The industry spent years preparing for Mifid II, but clearly some are still not quite there. There are a number of reasons for this when it comes to best execution. According to Kertis, the requirements are not a simple undertaking if someone wants to build the technology themselves. “The other option is to go and buy a solution from a provider,” he says. “Then it is cost, it is integration, it is finding the right provider. These are the things firms are facing.”
While significant efforts are under way at most major firms, and regulators are watching closely, there are rumblings that these rules could change. Speaking at the Fixed-Income Leaders Summit in Amsterdam during October, Kay Swinburne, a UK Member of the European Parliament, lamented the final state of such rules, and suggested they may come in for scrutiny during the Mifid II review.
Brexit
One of the big unknowns in 2019 will be Brexit and how it will impact Mifid II. “We are now looking at Mifid III. I think there is fine-tuning on both sides that will obviously come into play as part of the Brexit negotiations,” says Liquidnet’s Healey.
She says that ultimately, it is going to depend on how it plays out in terms of whether the UK gets an equivalence agreement, which would allow firms operating under UK law—while distinct from EU law, albeit almost identical—from the point of departure to interact under their home regime with EU entities. As an example, she points out that 40 percent of the SI market is based in the UK.
“There are elements of Mifid that will be impacted. The extent to which they will be impacted will ultimately depend on the final deal that we get. It is just important that firms actually look at making sure that they have contingency plans in place, under which they can continue to trade regardless of the outcome,” says Healey. Indeed, regulators are currently undertaking extensive efforts to sign memoranda of understanding to facilitate data sharing in the event of a no-deal Brexit (see page 10).

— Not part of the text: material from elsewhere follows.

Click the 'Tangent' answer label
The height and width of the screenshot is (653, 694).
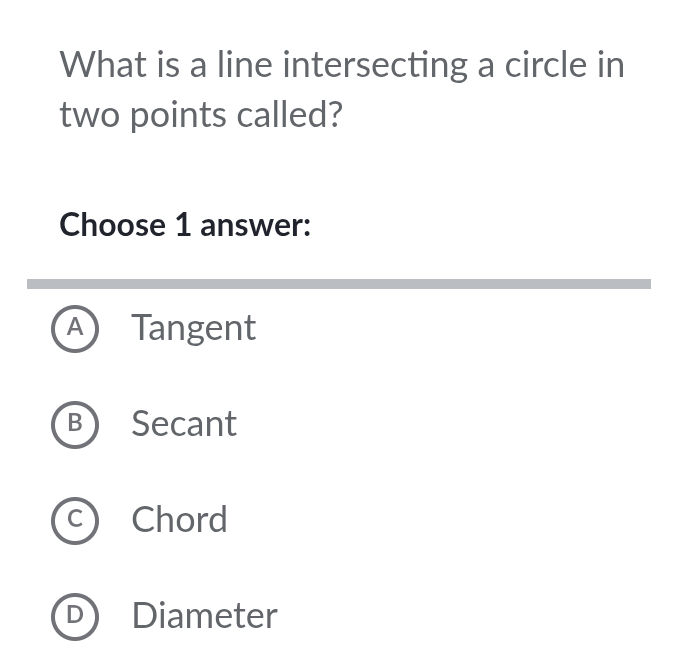tap(194, 328)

Looking ahead, however, it is unlikely that anything will change in the short term. While Mifid II, like any European regulation, has a built-in review clause that kicks in three to five years down the line, the fact that the UK regulatory authorities were principal authors of much of its content—and, indeed, have gone further than the text in many instances of domestic implementation—means those hoping for a swift dismissal of Mifid II may be living in a fantasy world.
“I don’t think we are going to see a regulatory big bang, if that is what some may have thought would happen,” says ACA Compliance’s Johal. “The UK was a very powerful player in devising and pushing forward many of the changes in Mifid II. In fact, many of the changes across many of the European directives have been in operation in principle in the UK for many years before they became European directives. So the UK is a very well-developed, very well-established landscape for financial services.”
As this issue went to press, the UK and EU had agreed a draft deal in principle, but no certainty of its ratification was evident, which included equivalence determinations for the UK during a transition period while it leaves the EU.